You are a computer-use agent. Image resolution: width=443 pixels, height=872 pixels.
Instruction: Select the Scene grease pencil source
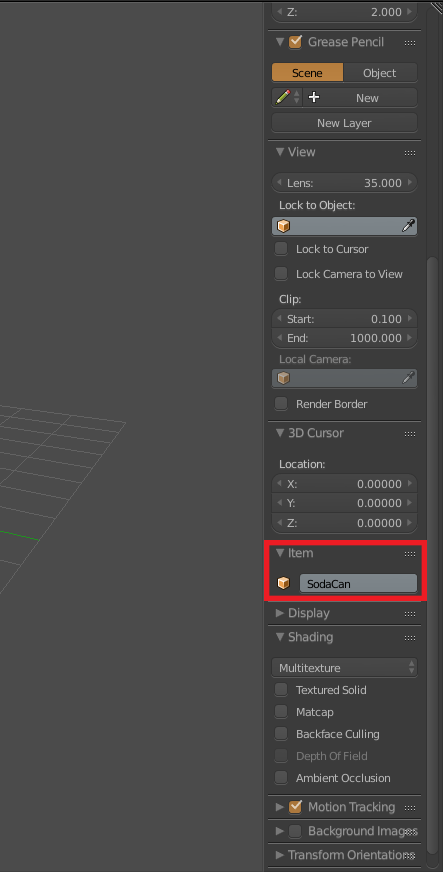[x=307, y=73]

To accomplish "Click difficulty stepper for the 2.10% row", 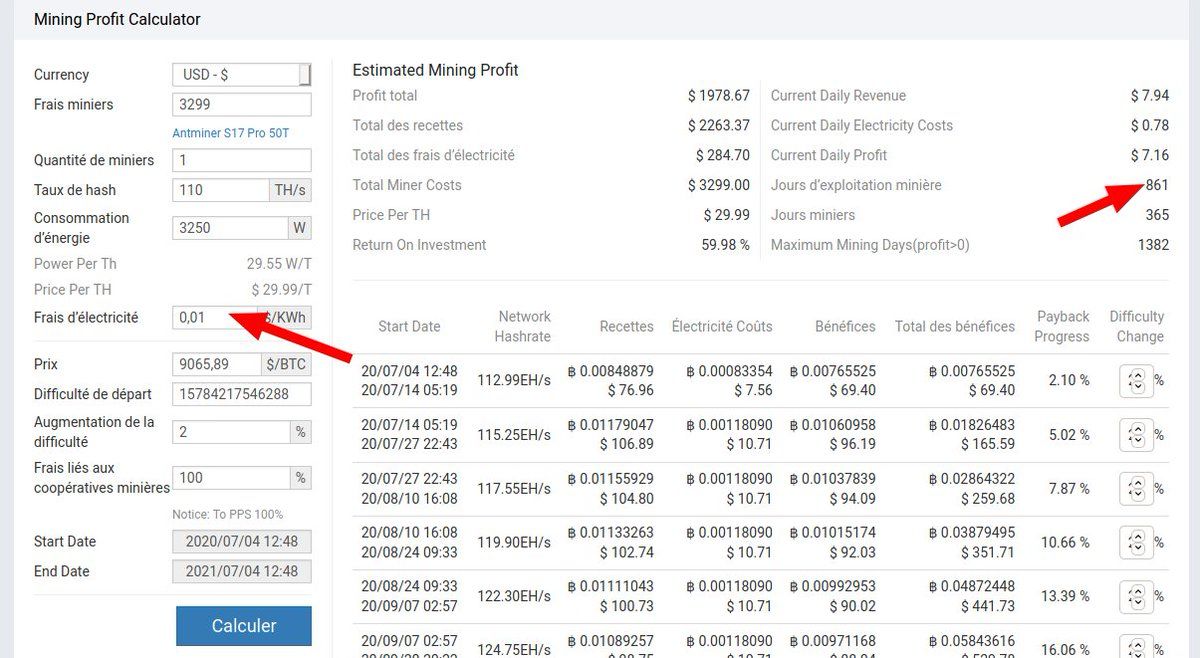I will tap(1136, 381).
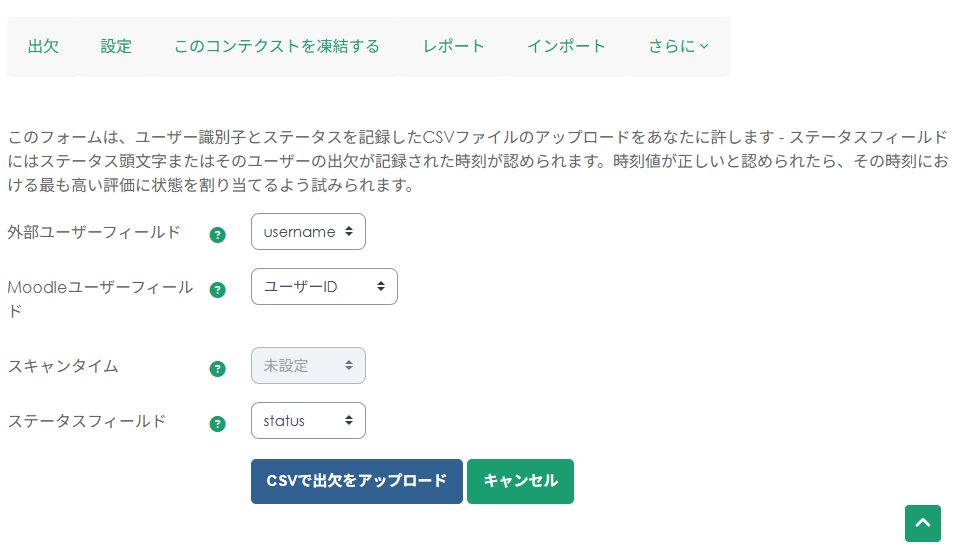Show help for スキャンタイム
The image size is (961, 554).
(217, 369)
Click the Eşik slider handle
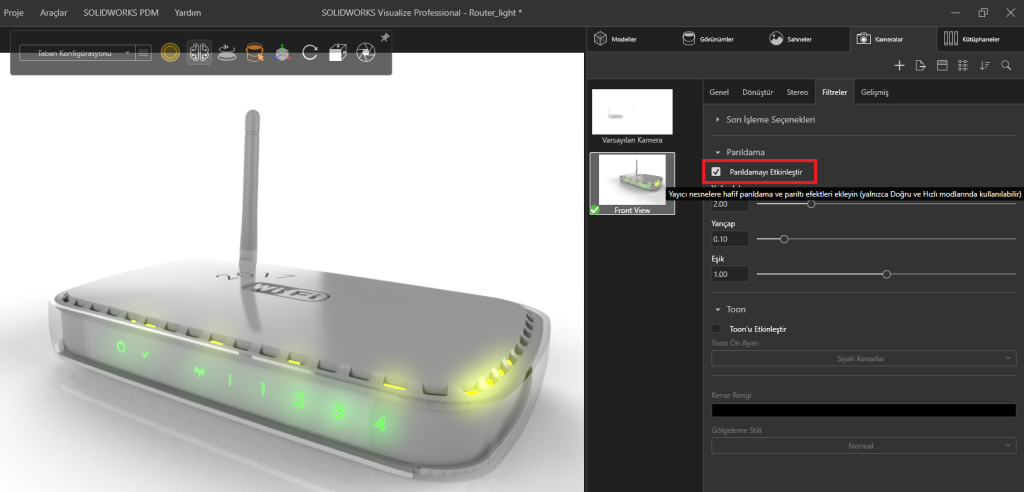This screenshot has width=1024, height=492. click(x=887, y=274)
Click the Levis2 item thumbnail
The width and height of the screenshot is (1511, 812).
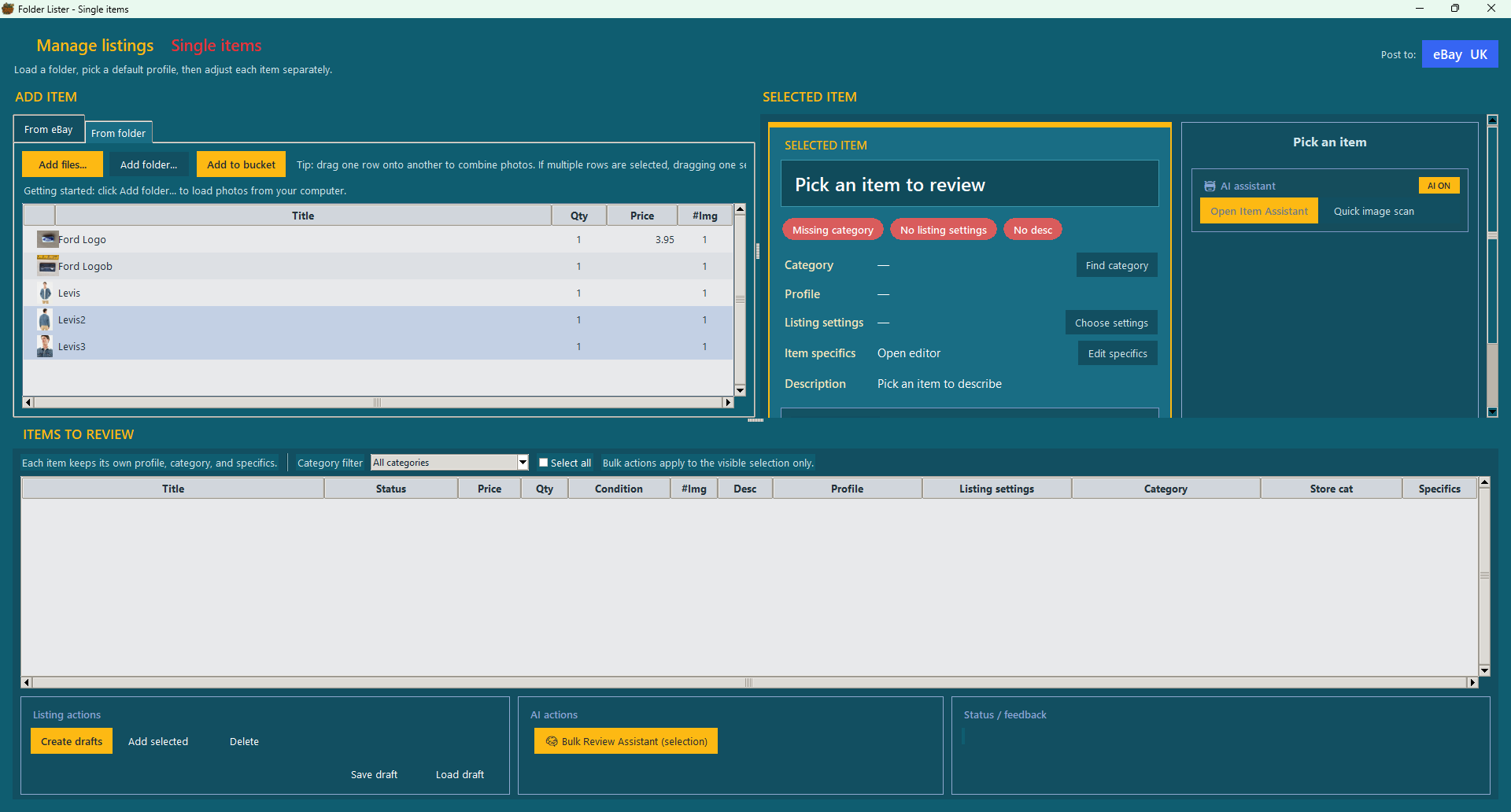(x=46, y=319)
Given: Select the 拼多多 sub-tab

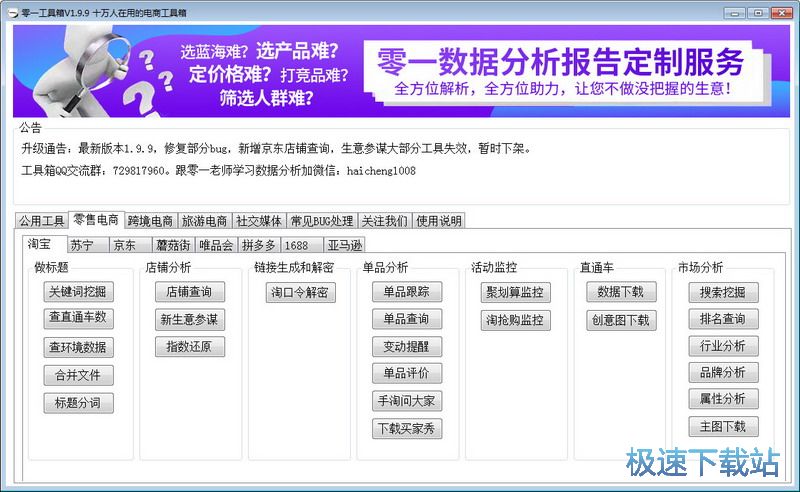Looking at the screenshot, I should coord(258,245).
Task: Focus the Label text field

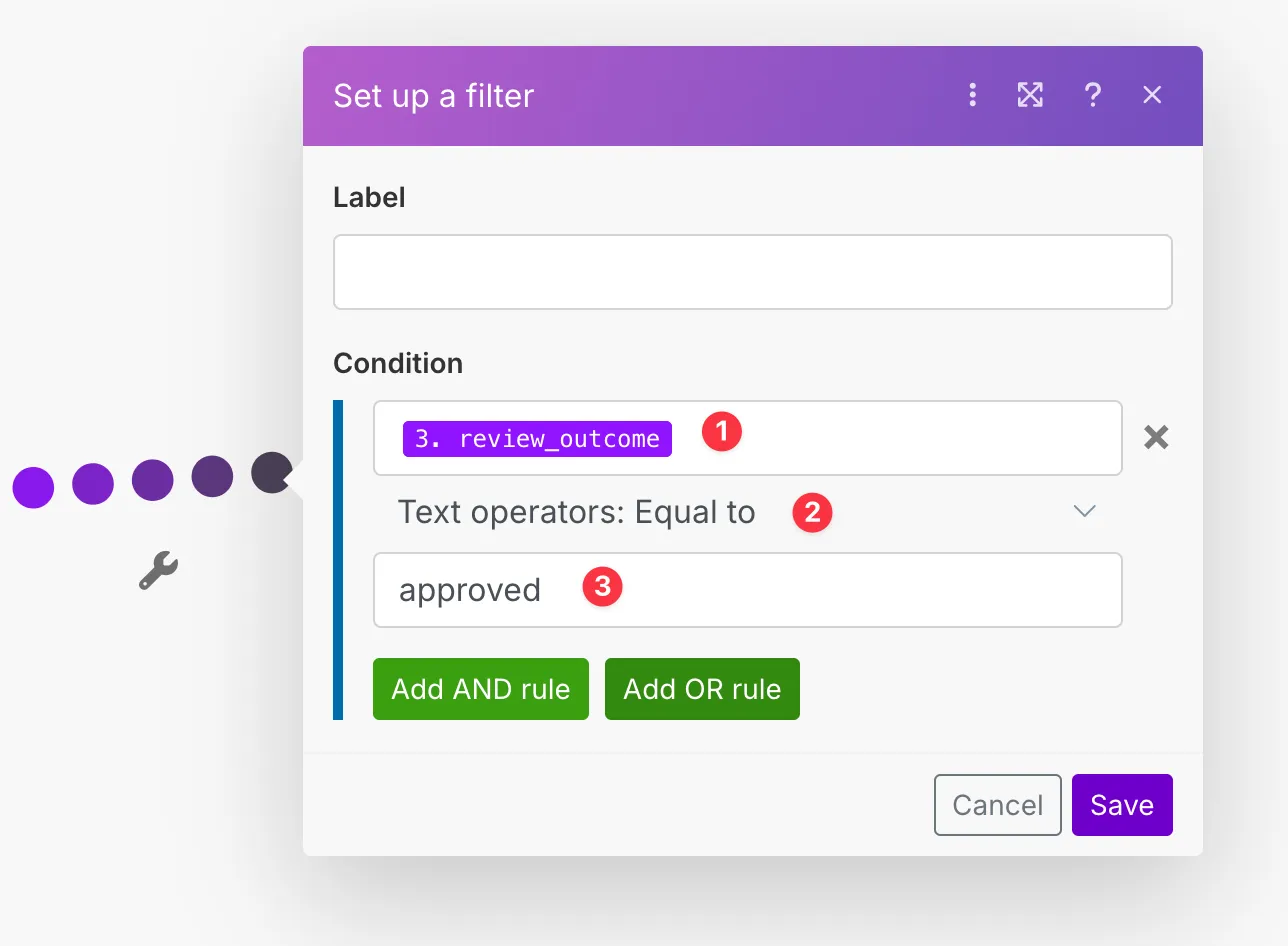Action: (752, 272)
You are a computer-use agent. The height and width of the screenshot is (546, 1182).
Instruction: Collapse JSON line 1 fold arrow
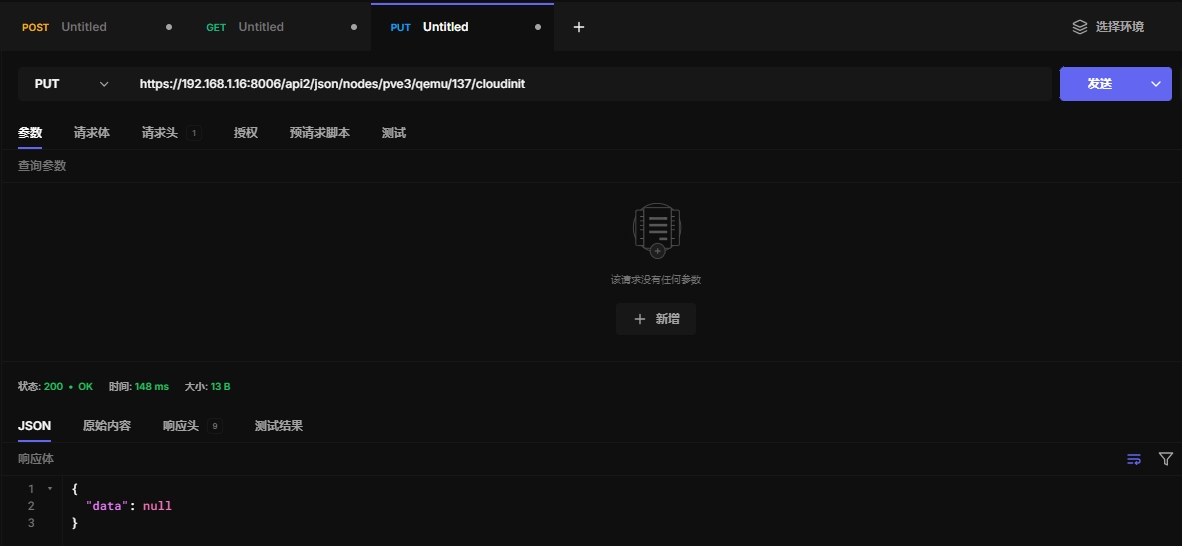(50, 489)
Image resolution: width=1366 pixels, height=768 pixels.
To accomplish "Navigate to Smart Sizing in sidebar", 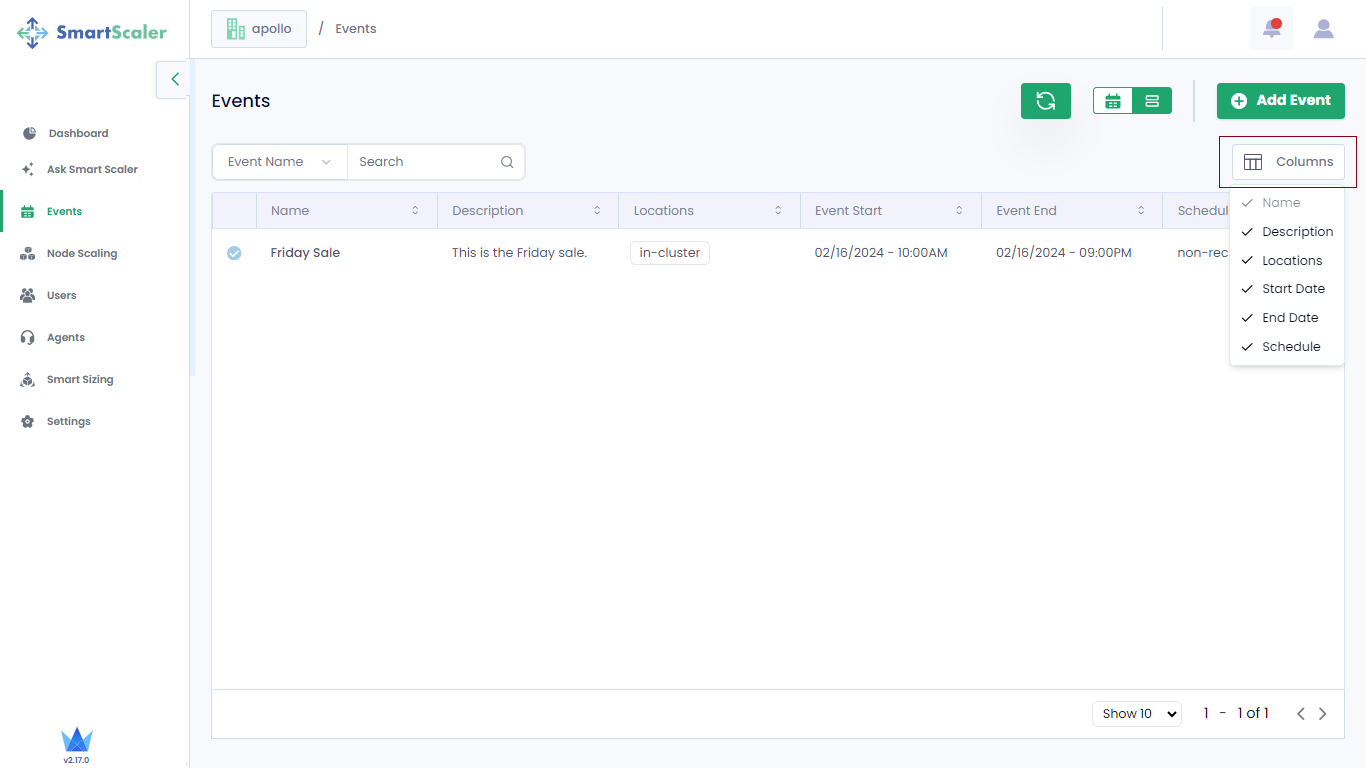I will pyautogui.click(x=79, y=380).
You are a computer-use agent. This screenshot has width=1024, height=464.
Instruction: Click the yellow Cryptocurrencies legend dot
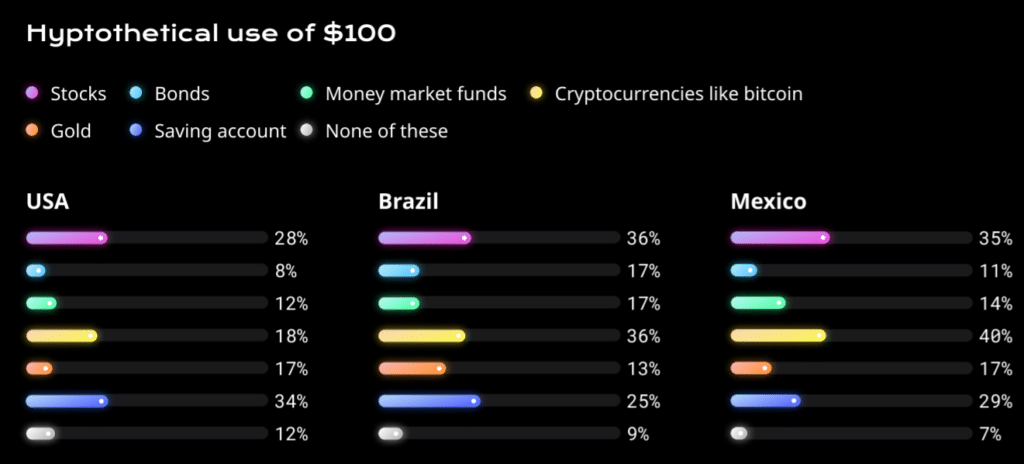[536, 93]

***

◆ Task instructions ◆
Please state how many lines in the entries above include the word "resolution", giving only the number.

◆ Answer for this exercise ◆
2